* [WHAT YOU SHOULD DO]:
Restate exactly the lines that run from the start of the records below to the line containing "Viewport: 922px width, 518px height.", counting both ends, and nothing else; pictures stay out.

* [ENTRIES SHOWN]:
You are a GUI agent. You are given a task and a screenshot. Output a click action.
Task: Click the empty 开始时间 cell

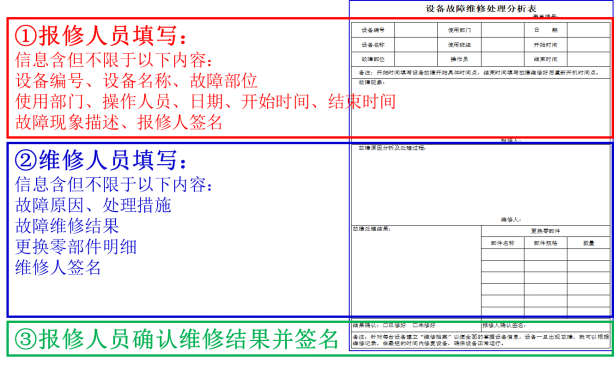(x=589, y=45)
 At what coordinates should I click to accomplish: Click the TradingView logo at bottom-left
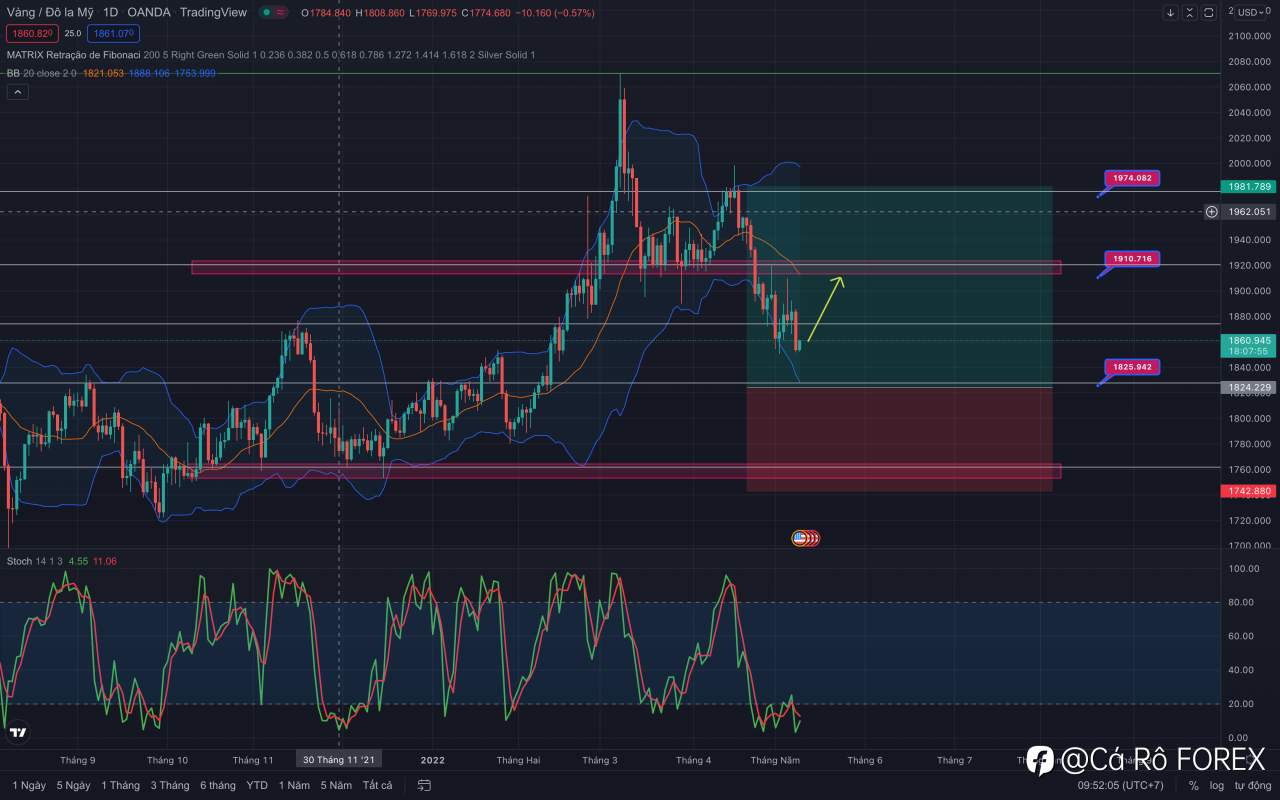click(x=17, y=733)
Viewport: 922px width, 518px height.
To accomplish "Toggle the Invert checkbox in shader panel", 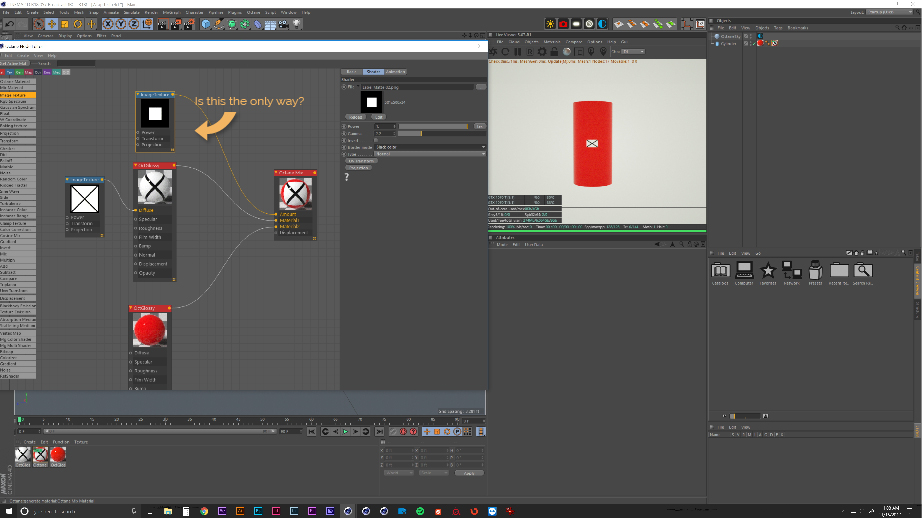I will pyautogui.click(x=376, y=139).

* [ANSWER SECTION]:
You are a GUI agent. You are given a task and a screenshot. Output a click action.
Task: Click the empty 开始时间 cell

(x=589, y=45)
 At what coordinates should I click to accomplish: Click the TradingView logo at bottom-left
click(x=17, y=733)
Viewport: 922px width, 518px height.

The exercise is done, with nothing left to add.